INSTRUCTION
Extract these lines verbatim from the records below: begin at the line that has "Given: Select the 01-14 12 time tick label" and stop after the last line of the records, keeping both ends. Omit the pictures from your answer.

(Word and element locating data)
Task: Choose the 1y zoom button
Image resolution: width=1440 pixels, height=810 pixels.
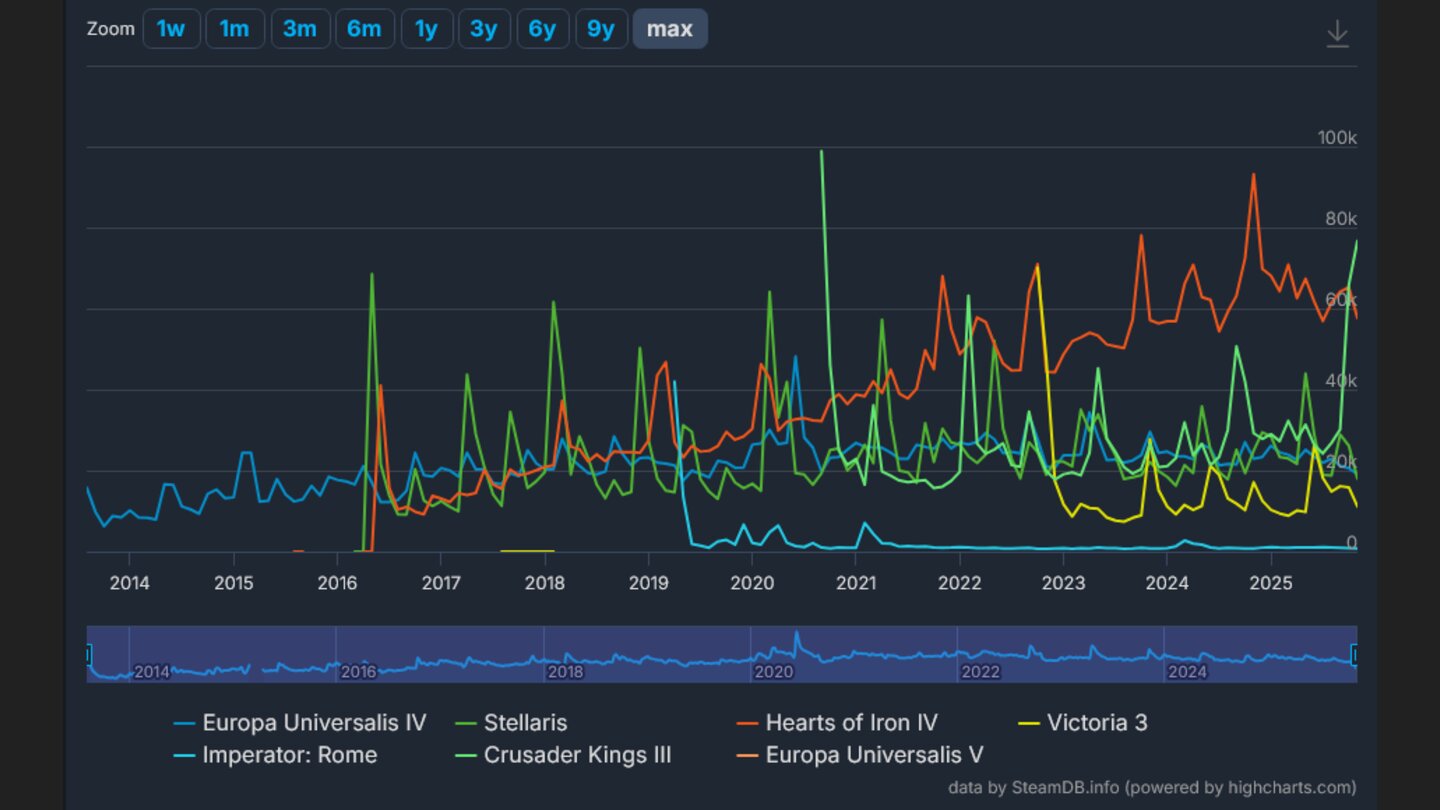Action: (426, 29)
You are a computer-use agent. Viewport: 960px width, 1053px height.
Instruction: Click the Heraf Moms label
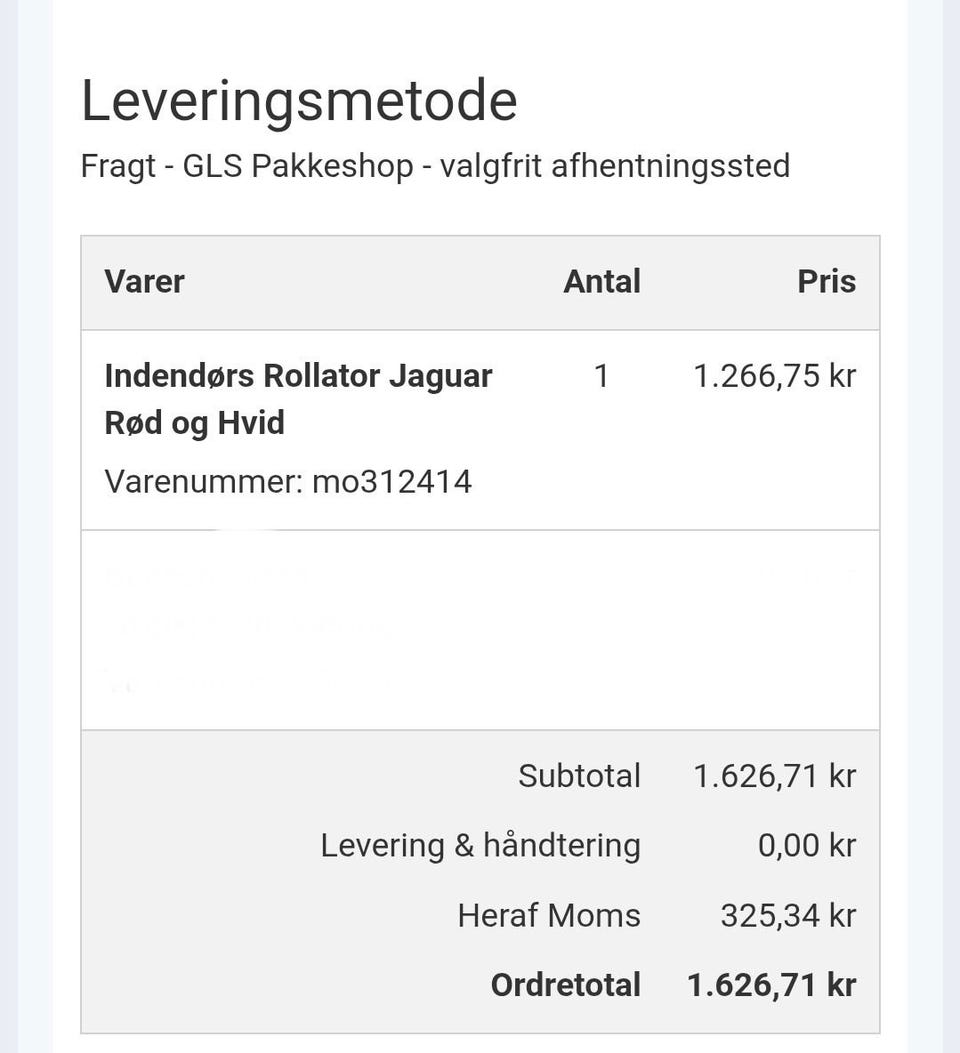tap(549, 916)
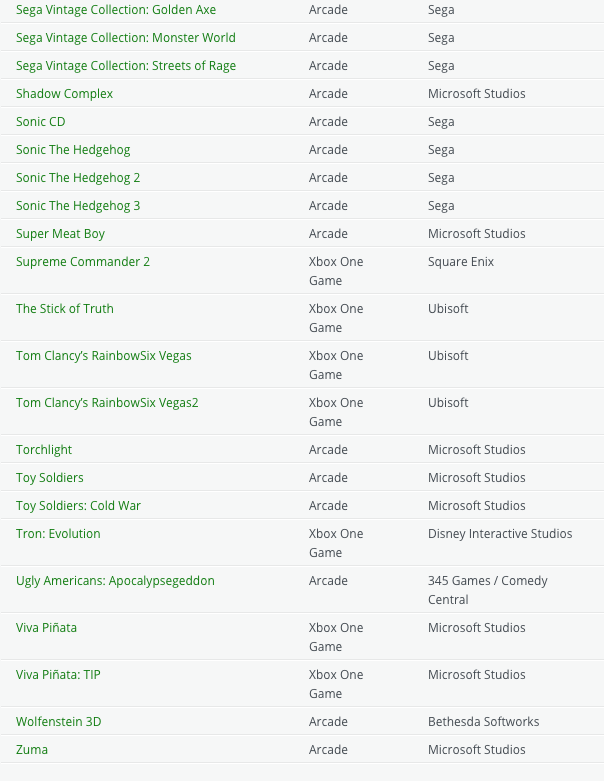Select the Super Meat Boy link
This screenshot has width=604, height=781.
pyautogui.click(x=60, y=234)

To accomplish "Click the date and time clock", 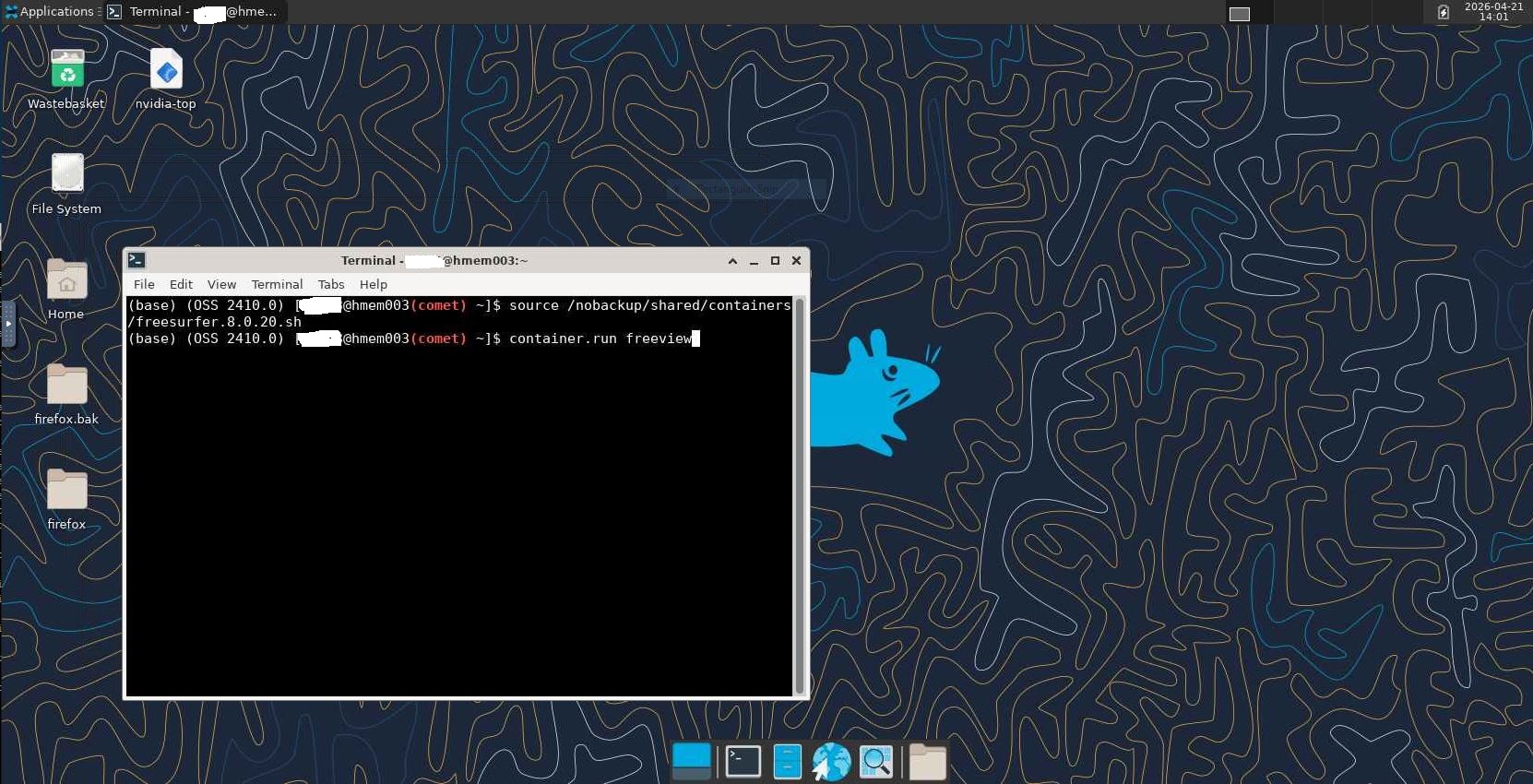I will coord(1493,12).
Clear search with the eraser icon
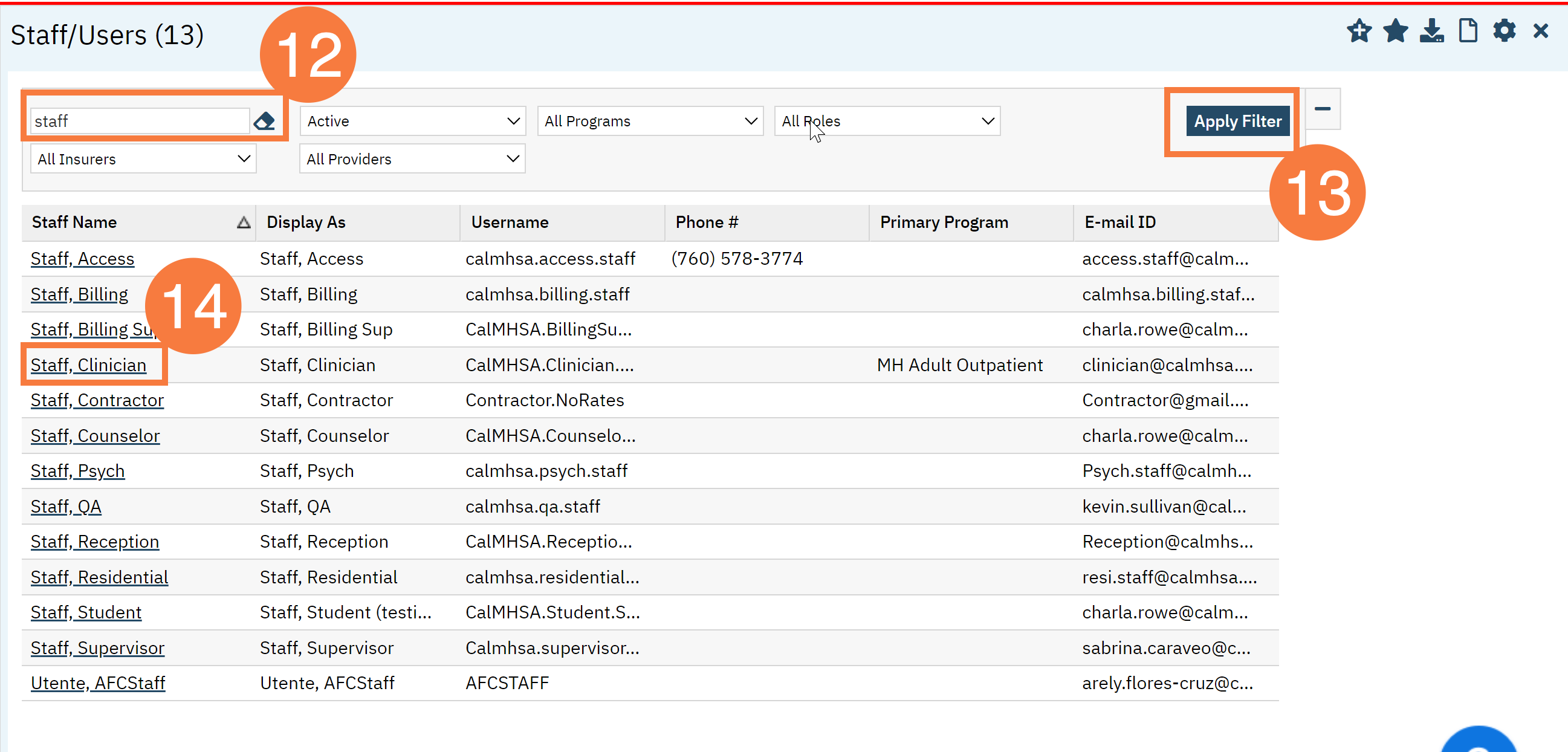The image size is (1568, 752). click(264, 121)
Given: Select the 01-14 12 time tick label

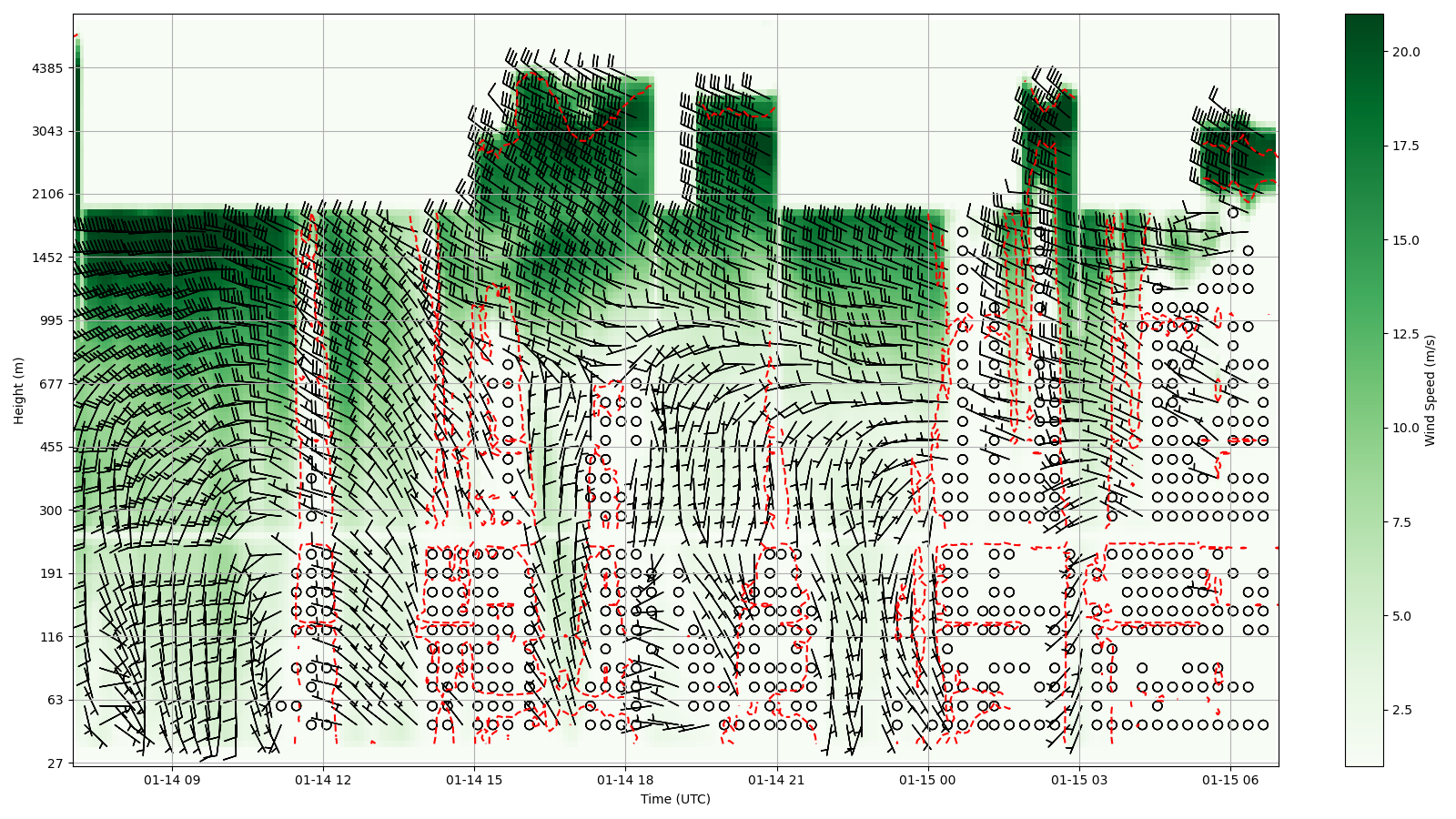Looking at the screenshot, I should point(323,780).
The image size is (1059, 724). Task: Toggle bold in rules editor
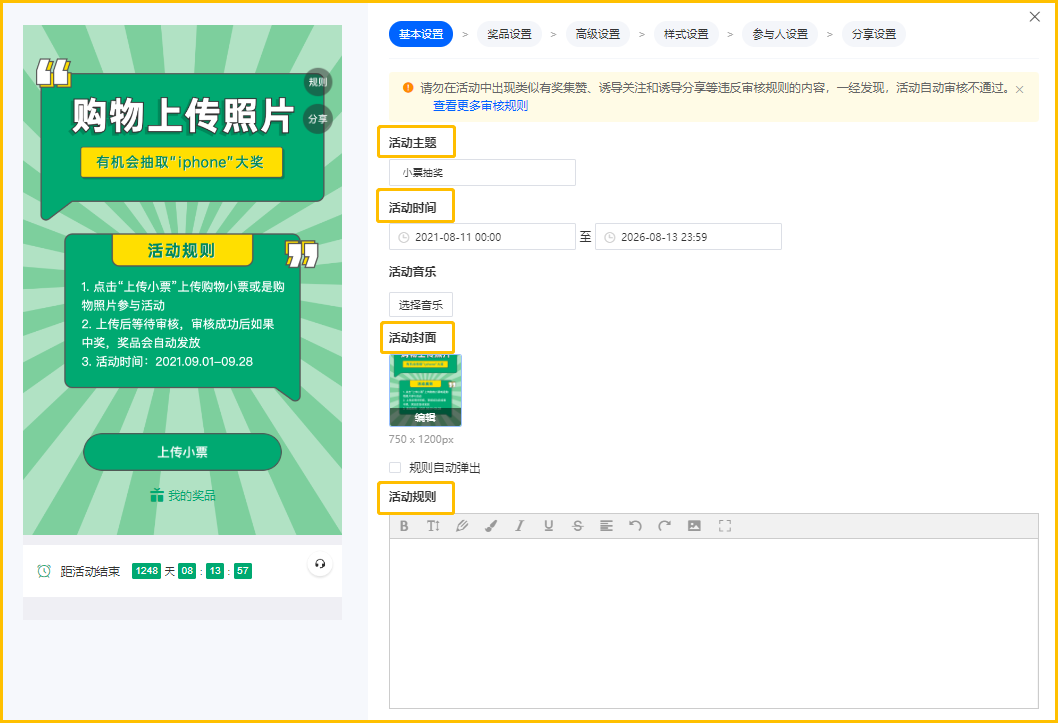tap(404, 526)
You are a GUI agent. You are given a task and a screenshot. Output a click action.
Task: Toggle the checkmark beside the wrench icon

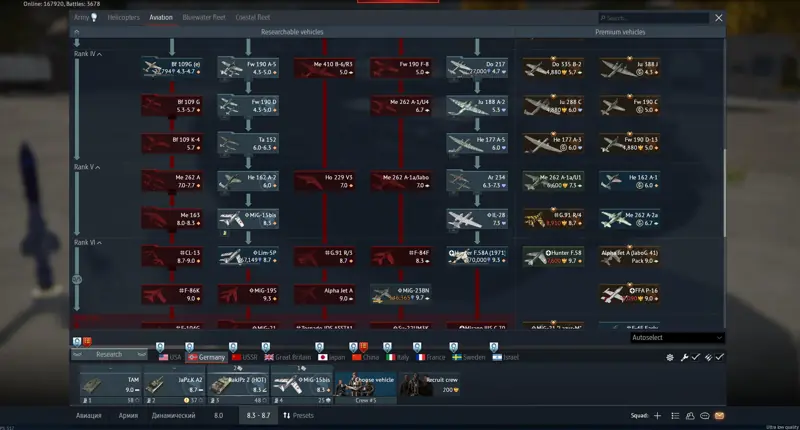[x=695, y=357]
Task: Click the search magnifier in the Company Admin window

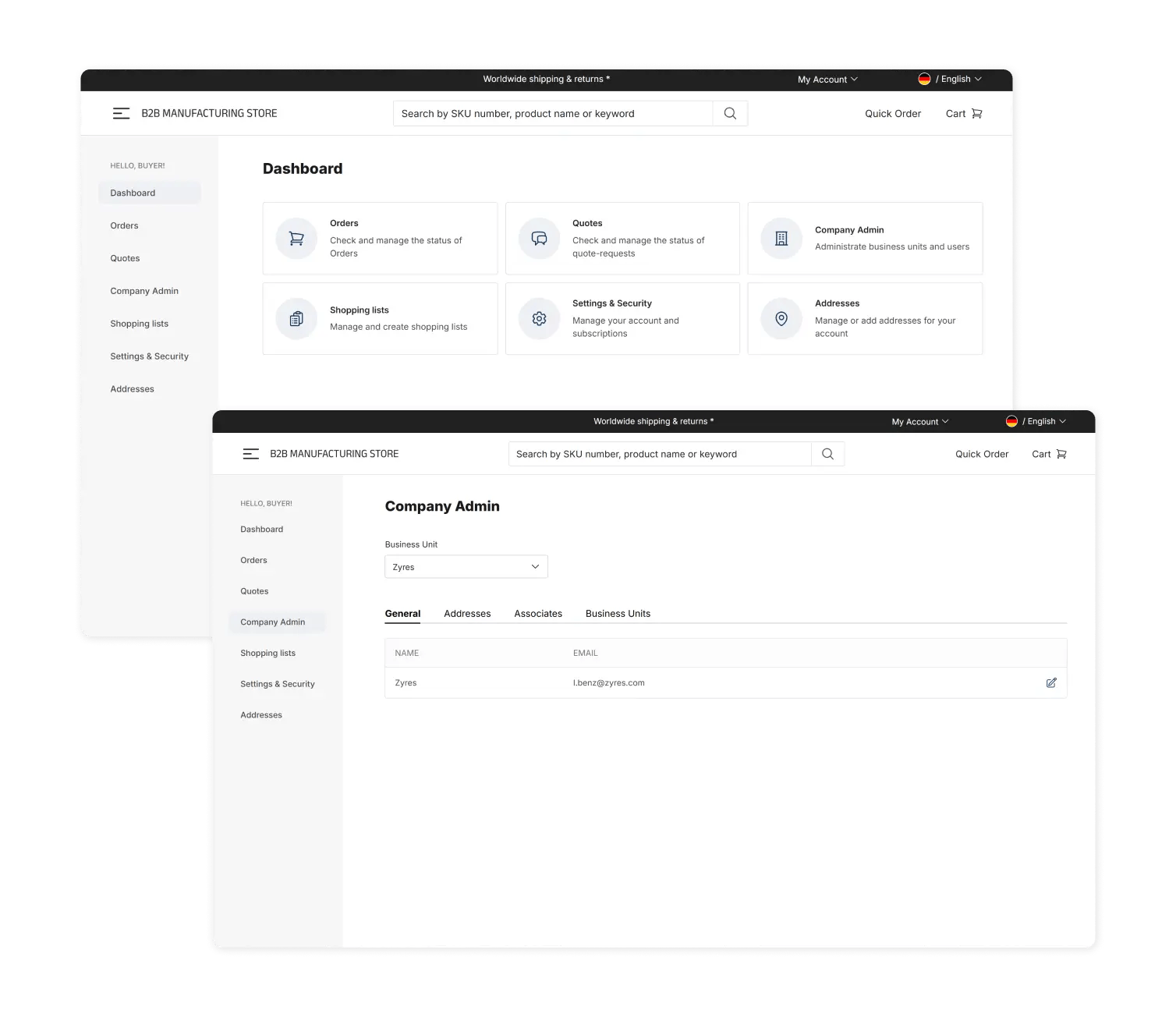Action: [827, 454]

PROBLEM SOLUTION
Given: Select the 01-14 12 time tick label

Looking at the screenshot, I should point(323,780).
The image size is (1059, 724). Task: Toggle bold in rules editor
tap(404, 526)
You are a GUI agent. You are given a task and a screenshot. Output a click action.
Task: Toggle the checkmark beside the wrench icon

[x=695, y=357]
Task: Click the search magnifier in the Company Admin window

Action: [827, 454]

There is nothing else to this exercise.